● **Verilen görev 1**: "Image" kelimesinin geçtiği bütün satırları göster.

● **Sayfa metni**:
Yargıtay 1. Hukuk Dairesi 2011/11780 Esas 2012/558 Karar Sayılı İlamı

Abaküs Yazılım
1. Hukuk Dairesi
Esas No: 2011/11780
Karar No: 2012/558

Yargıtay 1. Hukuk Dairesi 2011/11780 Esas 2012/558 Karar Sayılı İlamı

     Özet:

Davacılar, miras bırakanları adına kayıtlı bir taşınmazın Yeşilırmak Nehri'nin kıyı kenar çizgisi içerisinde kaldığı gerekçesiyle tapu kaydının iptali ile tescil dışı bırakılmasına dair verilen kararın derecaattan geçerek kesinleştiğini, ancak kaydın bedelsiz olarak iptali nedeniyle zarar gördüklerini ileri sürerek, tazminat isteğinde bulunmuşlardır. Davalı ise davanın reddini savunmuştur.

● **Çıkarılan satırlar**:

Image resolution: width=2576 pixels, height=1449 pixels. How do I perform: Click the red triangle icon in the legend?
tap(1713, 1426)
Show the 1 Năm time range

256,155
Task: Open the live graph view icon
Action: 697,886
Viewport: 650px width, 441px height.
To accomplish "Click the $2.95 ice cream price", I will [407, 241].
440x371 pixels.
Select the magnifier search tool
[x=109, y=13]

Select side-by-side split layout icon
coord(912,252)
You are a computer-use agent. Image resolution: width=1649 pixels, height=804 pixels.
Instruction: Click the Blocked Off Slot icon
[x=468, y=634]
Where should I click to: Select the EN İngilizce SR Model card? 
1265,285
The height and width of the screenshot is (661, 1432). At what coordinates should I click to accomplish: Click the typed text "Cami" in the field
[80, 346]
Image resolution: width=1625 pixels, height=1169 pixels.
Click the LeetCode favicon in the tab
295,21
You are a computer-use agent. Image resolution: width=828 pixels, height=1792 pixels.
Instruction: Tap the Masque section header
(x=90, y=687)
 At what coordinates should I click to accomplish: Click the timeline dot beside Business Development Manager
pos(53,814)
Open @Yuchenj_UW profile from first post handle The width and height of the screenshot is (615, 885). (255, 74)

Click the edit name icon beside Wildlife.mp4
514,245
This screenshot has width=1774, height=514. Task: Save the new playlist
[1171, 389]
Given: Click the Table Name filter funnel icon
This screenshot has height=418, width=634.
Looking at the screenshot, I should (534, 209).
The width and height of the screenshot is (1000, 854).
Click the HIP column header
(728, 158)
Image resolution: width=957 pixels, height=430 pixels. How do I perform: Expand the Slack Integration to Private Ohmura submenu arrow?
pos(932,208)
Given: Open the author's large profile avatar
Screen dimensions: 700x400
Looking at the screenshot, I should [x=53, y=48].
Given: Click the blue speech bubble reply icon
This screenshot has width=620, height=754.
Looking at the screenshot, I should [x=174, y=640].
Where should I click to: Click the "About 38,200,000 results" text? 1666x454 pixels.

● **Verilen görev 2**: Yargıtay kararında sonunda iki nokta üst üste olan bütün etiketleri yaz.

● **Doğru cevap 1**:
Image resolution: width=2576 pixels, height=1449 pixels. How do I perform: Click the red triangle icon in the legend?
You are a computer-use agent. Image resolution: width=1649 pixels, height=804 pixels.
Image resolution: width=1625 pixels, height=1169 pixels.
You are a computer-use agent. Image resolution: width=828 pixels, height=1792 pixels.
Image resolution: width=957 pixels, height=430 pixels. How do I perform: Expand the Slack Integration to Private Ohmura submenu arrow?

● **Doğru cevap 2**: Esas No, Karar No, Özet